» **Problem to solve**
Copy the passage from the cash flow reporting text word for word, starting at "Cash flows from" and ending at "any restricted cash.".

» **Quoted text**
There is currently minimal cash flow reporting in typical annual reports: one cash flow statement and one or two cash-related notes. This is compared with the remainder of an annual report, which may have up to 30 notes to the accounts spread over 100 or so pages.
Cash flow reporting is governed by IAS 7, 'Statement of cash flows'. Cash flows for the period are split between operating, investing and financing activities. The guidance for classifying cash flows allows a reasonable amount of discretion. This enables preparers to present a cash flow statement tailored to their business. This can, however, lead to diversity in practice and make comparisons between companies more difficult.
Cash flows from operating activities can be reported using either the direct method (encouraged by the standard) or the indirect method. Preparers have a choice, but in practice there is some degree of uniformity in particular geographical regions; for example, the indirect method is commonly used in the UK; Australia principally uses the direct method. Our research suggests that opinion is divided on which method is most useful to investors; many suggest that a 'hybrid' of the two approaches is the preferred route.
The main disclosures include the amount of dividends and interest received and paid, taxes paid and the foreign exchange arising on cash balances. The standard requires a reconciliation of cash and cash equivalents to the balance sheet position, as well as details of any restricted cash.

» **Supplied information**
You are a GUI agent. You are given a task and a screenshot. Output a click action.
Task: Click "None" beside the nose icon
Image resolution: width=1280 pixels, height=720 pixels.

...

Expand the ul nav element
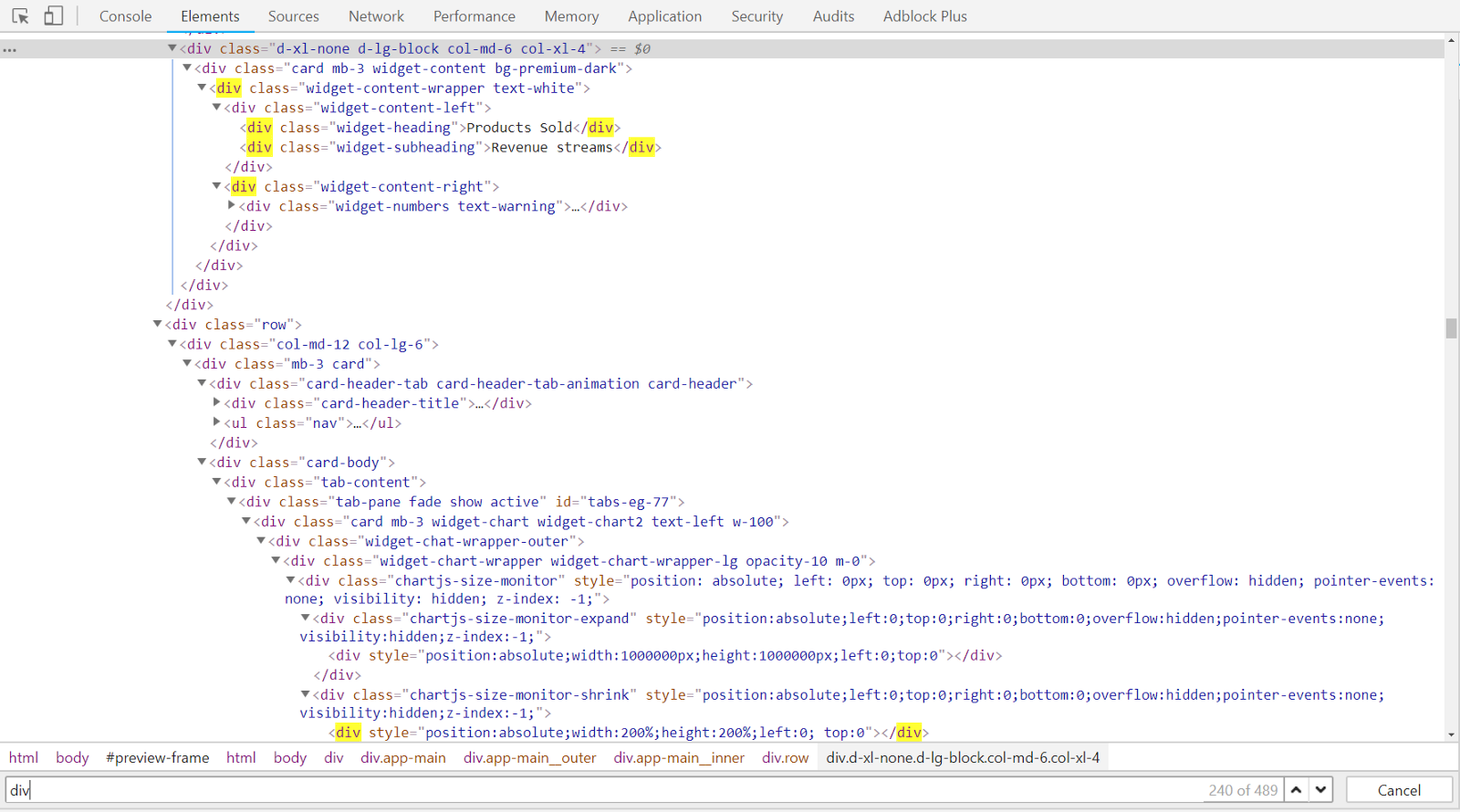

» **Result of this exercise**
Cash flows from operating activities can be reported using either the direct method (encouraged by the standard) or the indirect method. Preparers have a choice, but in practice there is some degree of uniformity in particular geographical regions; for example, the indirect method is commonly used in the UK; Australia principally uses the direct method. Our research suggests that opinion is divided on which method is most useful to investors; many suggest that a 'hybrid' of the two approaches is the preferred route.
The main disclosures include the amount of dividends and interest received and paid, taxes paid and the foreign exchange arising on cash balances. The standard requires a reconciliation of cash and cash equivalents to the balance sheet position, as well as details of any restricted cash.